__Listed records__
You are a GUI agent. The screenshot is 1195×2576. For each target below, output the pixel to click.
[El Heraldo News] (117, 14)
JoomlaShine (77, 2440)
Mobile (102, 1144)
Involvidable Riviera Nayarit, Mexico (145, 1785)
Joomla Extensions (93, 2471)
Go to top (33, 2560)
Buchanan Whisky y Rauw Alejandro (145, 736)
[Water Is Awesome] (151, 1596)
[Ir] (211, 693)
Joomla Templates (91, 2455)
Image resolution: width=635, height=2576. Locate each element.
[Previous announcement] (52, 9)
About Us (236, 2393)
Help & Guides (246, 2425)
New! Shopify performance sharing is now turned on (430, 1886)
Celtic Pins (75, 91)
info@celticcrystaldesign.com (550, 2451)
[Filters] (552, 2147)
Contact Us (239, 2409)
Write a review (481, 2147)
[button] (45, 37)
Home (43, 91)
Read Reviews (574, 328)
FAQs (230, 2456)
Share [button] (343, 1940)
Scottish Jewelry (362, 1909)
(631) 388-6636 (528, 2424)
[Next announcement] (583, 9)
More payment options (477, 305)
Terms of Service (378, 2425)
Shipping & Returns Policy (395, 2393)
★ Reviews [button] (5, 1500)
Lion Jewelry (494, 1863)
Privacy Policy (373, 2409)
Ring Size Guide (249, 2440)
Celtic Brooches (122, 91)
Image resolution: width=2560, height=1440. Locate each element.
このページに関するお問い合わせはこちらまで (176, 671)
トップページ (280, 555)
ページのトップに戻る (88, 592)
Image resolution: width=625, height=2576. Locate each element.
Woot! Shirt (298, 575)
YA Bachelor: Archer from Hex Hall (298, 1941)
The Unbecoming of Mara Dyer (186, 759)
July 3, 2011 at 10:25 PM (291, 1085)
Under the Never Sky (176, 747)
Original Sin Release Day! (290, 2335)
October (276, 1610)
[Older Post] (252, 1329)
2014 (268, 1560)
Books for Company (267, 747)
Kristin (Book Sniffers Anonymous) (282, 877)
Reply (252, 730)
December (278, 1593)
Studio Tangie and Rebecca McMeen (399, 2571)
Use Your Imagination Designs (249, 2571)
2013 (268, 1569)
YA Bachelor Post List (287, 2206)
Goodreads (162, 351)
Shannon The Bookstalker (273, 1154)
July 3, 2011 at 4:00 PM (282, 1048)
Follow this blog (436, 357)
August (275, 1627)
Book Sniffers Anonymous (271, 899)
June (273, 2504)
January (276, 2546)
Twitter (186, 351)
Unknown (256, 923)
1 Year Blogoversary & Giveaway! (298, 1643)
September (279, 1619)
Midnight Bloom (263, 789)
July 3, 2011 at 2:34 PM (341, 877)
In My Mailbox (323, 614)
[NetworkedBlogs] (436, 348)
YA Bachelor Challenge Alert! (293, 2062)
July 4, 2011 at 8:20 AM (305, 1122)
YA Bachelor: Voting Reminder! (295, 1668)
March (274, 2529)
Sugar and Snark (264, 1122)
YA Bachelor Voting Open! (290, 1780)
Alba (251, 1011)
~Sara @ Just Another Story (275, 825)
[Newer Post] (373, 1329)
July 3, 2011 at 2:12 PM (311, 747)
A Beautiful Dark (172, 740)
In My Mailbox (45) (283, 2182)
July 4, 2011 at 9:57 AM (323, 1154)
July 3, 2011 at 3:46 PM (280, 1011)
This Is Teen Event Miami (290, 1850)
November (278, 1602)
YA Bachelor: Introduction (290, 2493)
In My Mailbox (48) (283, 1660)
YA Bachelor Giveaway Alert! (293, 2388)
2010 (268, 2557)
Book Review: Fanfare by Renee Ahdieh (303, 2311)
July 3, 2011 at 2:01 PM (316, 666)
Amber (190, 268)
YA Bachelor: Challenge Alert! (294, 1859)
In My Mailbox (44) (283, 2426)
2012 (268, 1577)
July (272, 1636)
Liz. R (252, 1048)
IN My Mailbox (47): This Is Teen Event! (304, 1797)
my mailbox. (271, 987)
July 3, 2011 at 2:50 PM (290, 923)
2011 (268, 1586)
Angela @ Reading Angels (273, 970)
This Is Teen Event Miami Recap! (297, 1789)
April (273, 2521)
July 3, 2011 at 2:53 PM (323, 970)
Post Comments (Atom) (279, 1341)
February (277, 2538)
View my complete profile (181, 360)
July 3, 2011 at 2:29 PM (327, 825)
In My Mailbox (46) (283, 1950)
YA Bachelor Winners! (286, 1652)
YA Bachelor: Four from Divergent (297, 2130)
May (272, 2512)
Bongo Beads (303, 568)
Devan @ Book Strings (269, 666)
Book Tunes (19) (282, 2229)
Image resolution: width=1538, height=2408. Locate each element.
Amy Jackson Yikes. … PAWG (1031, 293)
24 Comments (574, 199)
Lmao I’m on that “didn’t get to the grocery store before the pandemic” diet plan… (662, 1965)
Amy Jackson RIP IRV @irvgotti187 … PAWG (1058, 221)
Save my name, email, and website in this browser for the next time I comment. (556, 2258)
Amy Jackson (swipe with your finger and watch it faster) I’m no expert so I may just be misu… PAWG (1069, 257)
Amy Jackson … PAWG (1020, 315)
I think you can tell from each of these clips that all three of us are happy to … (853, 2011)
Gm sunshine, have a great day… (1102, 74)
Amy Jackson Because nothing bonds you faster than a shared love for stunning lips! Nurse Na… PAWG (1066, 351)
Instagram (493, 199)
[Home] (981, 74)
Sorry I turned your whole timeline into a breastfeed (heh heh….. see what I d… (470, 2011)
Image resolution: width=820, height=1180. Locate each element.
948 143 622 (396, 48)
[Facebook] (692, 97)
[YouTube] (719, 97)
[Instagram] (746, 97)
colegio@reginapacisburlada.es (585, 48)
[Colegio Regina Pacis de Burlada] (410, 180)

__Directions__
Which lines in the data hold the string "that"? Copy each of them.

__Answer section__
Lmao I’m on that “didn’t get to the grocery store before the pandemic” diet plan… (662, 1965)
I think you can tell from each of these clips that all three of us are happy to … (853, 2011)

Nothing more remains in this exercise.